# Trouble in Gator land?



## rex upshaw (Oct 6, 2014)

Anyone heard anything regarding Treon Harris?


----------



## rex upshaw (Oct 6, 2014)

http://florida.247sports.com/Bolt/Report-QB-Treon-Harris-being-investigated-in-legal-matter-31802996


----------



## rhbama3 (Oct 6, 2014)

rex upshaw said:


> Anyone heard anything regarding Treon Harris?



Probably the same thing you did. Muschamp's press conference cancelled and supposedly "legal issues" with Harris( whatever that means).


----------



## rex upshaw (Oct 6, 2014)

Suspended indefinitely.


----------



## tjl1388 (Oct 6, 2014)

Excerpt from 247 Sports:

"The University of Florida confirmed Monday afternoon that freshman quarterback Treon Harris is "accused of sexually assaulting a female student early Sunday morning in a residence hall on the UF campus." The University of Florida Police Department (UFPD) and the Gainesville Police Department (GPD) are investigating the incident, with GPD assisting in the collection and analysis of forensic evidence, according to a press release.
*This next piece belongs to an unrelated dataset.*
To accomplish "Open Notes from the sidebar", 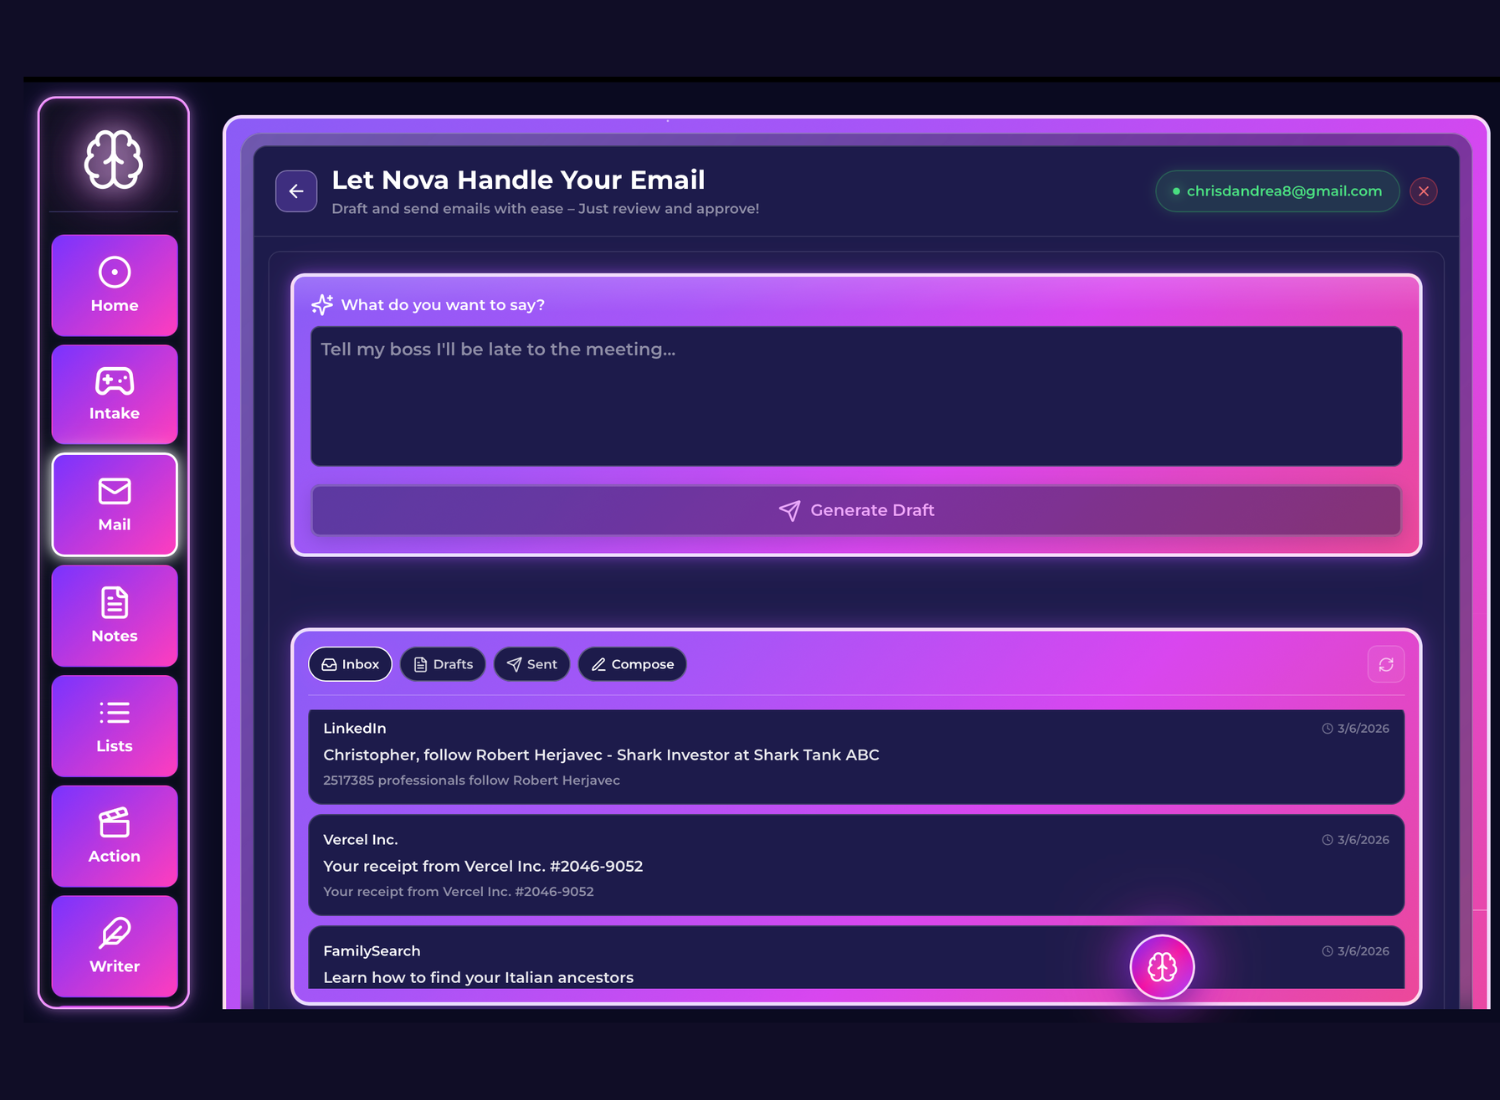I will coord(114,616).
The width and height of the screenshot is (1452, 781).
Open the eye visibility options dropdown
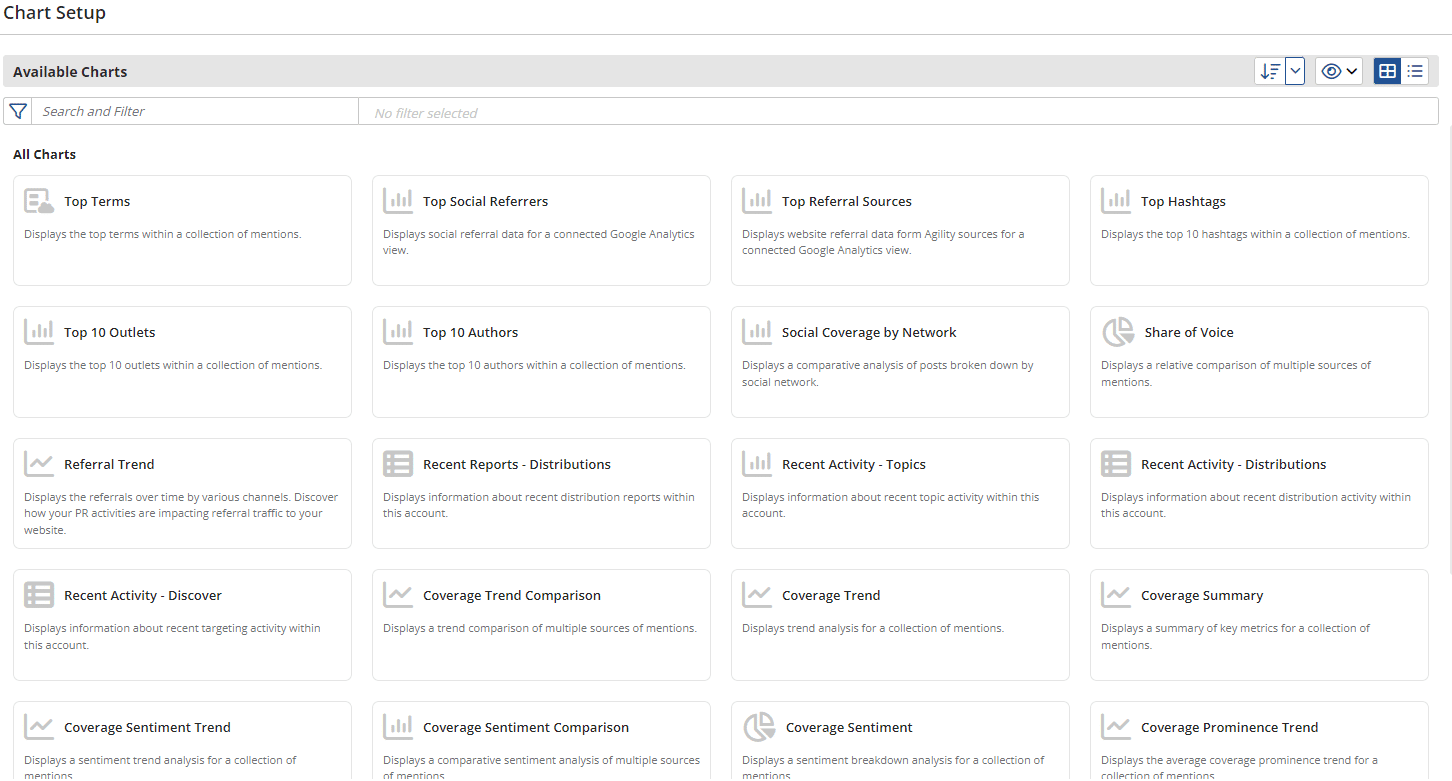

The release states that the "investigation is ongoing and we do not have an update regarding any charges at this time. The University of Florida and the University Athletic Association are cooperating fully."

Harris has been suspended indefinitely from all team activities."


----------



## Matthew6 (Oct 6, 2014)

Looks like we have a Jameis imitator. Publix better hide the crab legs.


----------



## MCBUCK (Oct 6, 2014)

...


----------



## elfiii (Oct 6, 2014)

MCBUCK said:


> ...


----------



## BobSacamano (Oct 6, 2014)

MCBUCK said:


> ...



True story.


----------



## brownceluse (Oct 6, 2014)

MCBUCK said:


> ...



Sweet tea all over the screen.....


----------



## bullgator (Oct 6, 2014)

Maybe we should get his Heisman campaign started


----------



## Old Winchesters (Oct 6, 2014)

*Just sad*



MCBUCK said:


> ...



^ This


----------



## Boudreaux (Oct 6, 2014)

Matthew6 said:


> Looks like we have a Jameis imitator. Publix better hide the crab legs.


----------



## Danuwoa (Oct 6, 2014)

I love it.  No amount of bad fortune is too much for the gatah.


----------



## Silver Britches (Oct 6, 2014)

Transfer papers are on the way!


----------



## MCBUCK (Oct 6, 2014)

Silver Britches said:


> Transfer papers are on the way!


 Transfer papers?!?! An arrest report is an Auburn LOI !


----------



## Silver Britches (Oct 6, 2014)

MCBUCK said:


> Transfer papers?!?! An arrest report is an Auburn LOI !



Yaba daba doooooooooo!


----------



## rex upshaw (Oct 7, 2014)

Two University of Florida football players were involved in a fight outside of Ben Hill Griffin Stadium on Monday evening, resulting in campus police being called.
Freshman defensive end Gerald Willis III and sophomore quarterback Skyler Mornhinweg both struck each other, Major Brad Barber of the University of Florida Police Department confirmed to GatorBait.net.
No charges have been filed, with both players opting to withdraw the complaint.
"Looks like a fight between two individuals, both are listed as suspect, both are listed as victims, so they hit each other," Barber said. "They were involved in a fight [Monday] evening. It appears that both have withdrawn the complaint. There will be no charges."
Willis had been on shaky ground prior to Monday evening's incident. He missed Florida's games against Kentucky and Alabama for disciplinary reasons, according to a source.
A 6-foot-2, 255-pound defensive end from New Orleans, Willis was one of the early surprises in fall camp. He was able to generate a consistent pass rush, something the Gators have been searching for early in the season.
In two outings this season Willis had recorded four tackles, a half tackle for a loss and a quarterback hurry.
As a high school player, he was rated as the No. 26 overall player in the country by 247Sports as a five-star prospect. He was rated as the No. 4 defensive tackle in the nation and the No. 4 player in the state of Louisiana


----------



## Matthew6 (Oct 7, 2014)

rex upshaw said:


> Two University of Florida football players were involved in a fight outside of Ben Hill Griffin Stadium on Monday evening, resulting in campus police being called.
> Freshman defensive end Gerald Willis III and sophomore quarterback Skyler Mornhinweg both struck each other, Major Brad Barber of the University of Florida Police Department confirmed to GatorBait.net.
> No charges have been filed, with both players opting to withdraw the complaint.
> "Looks like a fight between two individuals, both are listed as suspect, both are listed as victims, so they hit each other," Barber said. "They were involved in a fight [Monday] evening. It appears that both have withdrawn the complaint. There will be no charges."
> ...



2 more seats just opened up on the Gus bus.


----------



## Rebel Yell (Oct 7, 2014)

South GA Dawg said:


> I love it.  No amount of bad fortune is too much for the gatah.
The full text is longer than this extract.